Task statement
Copy the section of the Eton chapel passage below between "For around forty" and "of school hours.", inclusive, replacing "parish church" with "village church".

Passage
══════════════════════════════

Henry VI attached the greatest importance to the religious aspects of his new foundation and he planned that the services would be conducted on a magnificent scale by providing an establishment of 10 fellow priests, 10 chaplains, 10 clerks and 16 choristers. There were to be 14 services a day, plus prayers that were said. There would also be masses offered for the Founder's parents and after his death for the Founder instead. This last custom is consistent with the Catholic practice of praying for a dead person's soul in order to hasten its progress from Purgatory to Paradise.

This was befitting for a church that was to become a great place of pilgrimage in Europe: for about a decade pilgrims attracted by the relics and the available Indulgences flocked to Eton on the Feast of the Assumption in August, when there was a fair lasting six days on the fields.

For around forty years before the chapel was completed, services were held in the parish church, which was dedicated to the Assumption of the Virgin. In the 1460s, the annual influx of pilgrims died out, and the large establishment of clergy was permanently reduced in size.

The chapel services remain a key part of the life of the college: boys attend Chapel once on Sundays in addition to compulsory services three or four days a week, and the numerous optional services that take place out of school hours.

A second chapel, Lower Chapel, was built in 1890 to accommodate the growing number of boys at the school.

==The choir==
The chapel choir is made up of boys from the school. The Precentor and Director of Music is Tim Johnson. Up to 75% of the choir are former members of various cathedral and collegiate choirs and many have been admitted under the school's Music Scholarship scheme. Many continue their singing careers as choral scholars at Oxford or Cambridge. Formerly there was a "professional" choir whose trebles attended the Choir School.

The choir sings at three or four compulsory services a week: recent cuts in the services mean that the choir only sings on Fridays, Saturdays and Sundays. There are a number of other services that are optional.

==Acoustics and lighting==
The chapel is unique amongst its comparably-sized peers in that it eschews sound boards (a common feature of English churches and chapels in which medium-to-large-scale services and concerts are heard) in favour of what the former Precentor, Ralph Allwood, calls a more "organic" sound produced without the use of equipment (apart from microphones in the pulpit and lectern).

The audio reinforcement system in the chapel, installed by DRV Integration, was the winner of the AV Magazine audio project of the year award in 2003.

==Wall paintings==
The wall paintings in the chapel are considered to be the most remarkable work of art in the college. They are the work of at least four master painters, including William Baker, who took eight years to complete them (1479–87). In the Flemish style, they adorn the sides of the chapel. On the north side the paintings depict the Virgin Mary (to whom the chapel is dedicated), while those on the South side tell a popular medieval story about a mythical empress. These paintings were whitewashed over in 1560 as a result of an order from the new Protestant church authorities which banned depictions of mythical miracles. They were left obscured and forgotten for around 300 years, until they were rediscovered in 1847; in 1923 they were cleaned, restored and revealed by the removal of the stall canopies.

══════════════════════════════

Data to examine
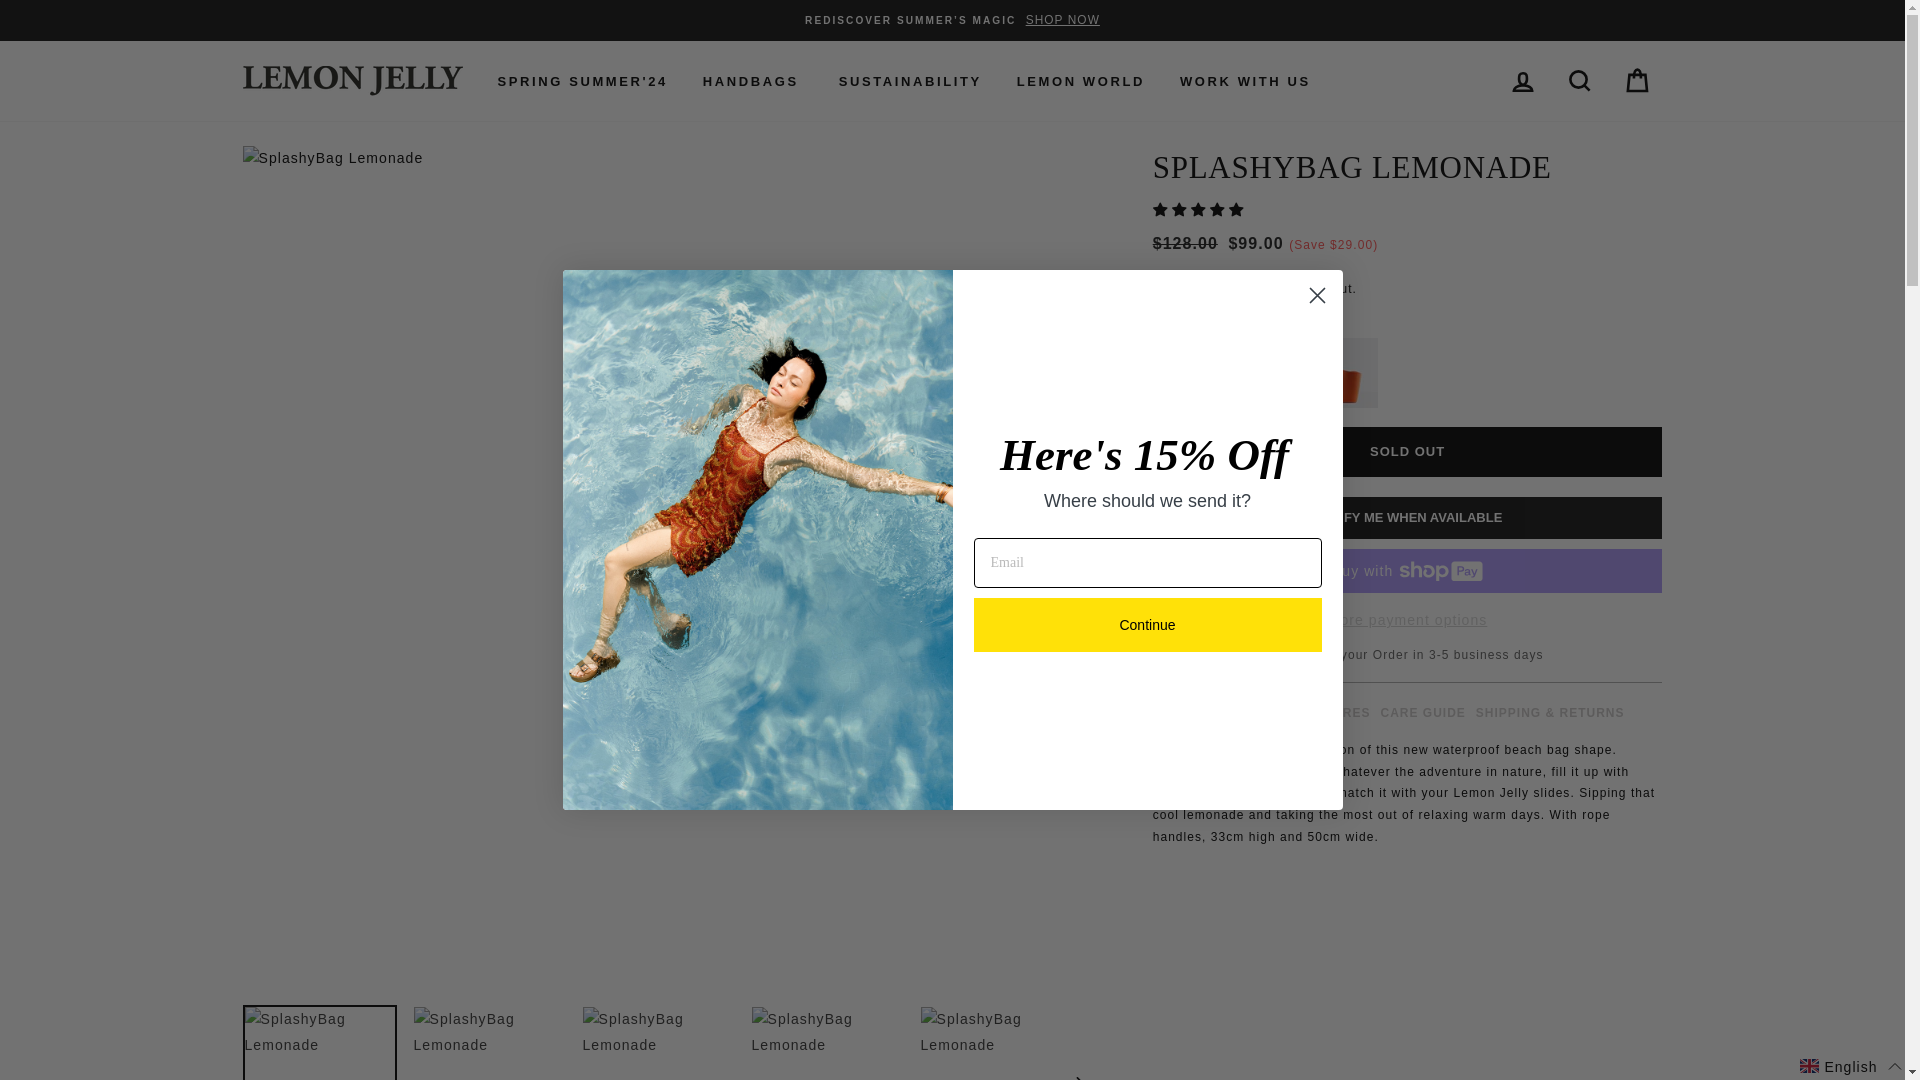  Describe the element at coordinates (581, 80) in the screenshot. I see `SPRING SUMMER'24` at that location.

══════════════════════════════

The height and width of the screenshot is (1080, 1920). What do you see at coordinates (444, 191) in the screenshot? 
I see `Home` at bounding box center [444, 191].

══════════════════════════════

Your response
For around forty years before the chapel was completed, services were held in the village church, which was dedicated to the Assumption of the Virgin. In the 1460s, the annual influx of pilgrims died out, and the large establishment of clergy was permanently reduced in size.

The chapel services remain a key part of the life of the college: boys attend Chapel once on Sundays in addition to compulsory services three or four days a week, and the numerous optional services that take place out of school hours.